Stored records

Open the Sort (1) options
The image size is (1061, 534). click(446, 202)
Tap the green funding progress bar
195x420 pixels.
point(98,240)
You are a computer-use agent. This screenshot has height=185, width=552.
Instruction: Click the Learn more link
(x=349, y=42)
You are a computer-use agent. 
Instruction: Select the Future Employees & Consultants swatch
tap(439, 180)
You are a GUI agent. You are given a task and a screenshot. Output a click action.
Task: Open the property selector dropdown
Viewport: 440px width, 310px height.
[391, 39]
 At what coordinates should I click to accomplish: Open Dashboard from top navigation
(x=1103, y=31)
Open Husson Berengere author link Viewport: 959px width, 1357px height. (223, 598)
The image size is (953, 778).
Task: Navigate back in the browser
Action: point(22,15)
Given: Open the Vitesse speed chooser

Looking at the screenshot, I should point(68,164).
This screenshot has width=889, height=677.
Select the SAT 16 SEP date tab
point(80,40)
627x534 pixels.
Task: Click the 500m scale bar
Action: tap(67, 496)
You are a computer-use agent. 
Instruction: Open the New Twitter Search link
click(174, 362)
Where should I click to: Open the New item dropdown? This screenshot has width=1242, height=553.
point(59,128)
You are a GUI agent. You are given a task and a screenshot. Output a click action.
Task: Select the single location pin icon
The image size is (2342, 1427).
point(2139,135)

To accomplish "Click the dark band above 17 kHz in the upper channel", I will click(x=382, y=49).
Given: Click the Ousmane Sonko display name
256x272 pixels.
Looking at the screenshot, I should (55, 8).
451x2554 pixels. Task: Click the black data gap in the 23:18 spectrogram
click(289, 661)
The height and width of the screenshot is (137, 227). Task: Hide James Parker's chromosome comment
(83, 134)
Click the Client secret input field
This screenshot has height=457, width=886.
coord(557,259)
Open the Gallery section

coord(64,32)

§ **Your goal**: Retype the entries in full. Keep every line identical.

§ **Output of the task**:
Open the Sort (1) options
The image size is (1061, 534). click(446, 202)
Tap the green funding progress bar
195x420 pixels.
point(98,240)
You are a computer-use agent. This screenshot has height=185, width=552.
Instruction: Click the Learn more link
(x=349, y=42)
You are a computer-use agent. 
Instruction: Select the Future Employees & Consultants swatch
tap(439, 180)
You are a GUI agent. You are given a task and a screenshot. Output a click action.
Task: Open the property selector dropdown
Viewport: 440px width, 310px height.
[391, 39]
 At what coordinates should I click to accomplish: Open Dashboard from top navigation
(x=1103, y=31)
Open Husson Berengere author link Viewport: 959px width, 1357px height. (223, 598)
The image size is (953, 778).
Task: Navigate back in the browser
Action: point(22,15)
Given: Open the Vitesse speed chooser

Looking at the screenshot, I should point(68,164).
This screenshot has width=889, height=677.
Select the SAT 16 SEP date tab
point(80,40)
627x534 pixels.
Task: Click the 500m scale bar
Action: tap(67, 496)
You are a computer-use agent. 
Instruction: Open the New Twitter Search link
click(174, 362)
Where should I click to: Open the New item dropdown? This screenshot has width=1242, height=553.
point(59,128)
You are a GUI agent. You are given a task and a screenshot. Output a click action.
Task: Select the single location pin icon
The image size is (2342, 1427).
point(2139,135)

To accomplish "Click the dark band above 17 kHz in the upper channel", I will click(x=382, y=49).
Given: Click the Ousmane Sonko display name
256x272 pixels.
Looking at the screenshot, I should (55, 8).
451x2554 pixels. Task: Click the black data gap in the 23:18 spectrogram
click(289, 661)
The height and width of the screenshot is (137, 227). Task: Hide James Parker's chromosome comment
(83, 134)
Click the Client secret input field
This screenshot has height=457, width=886.
coord(557,259)
Open the Gallery section

coord(64,32)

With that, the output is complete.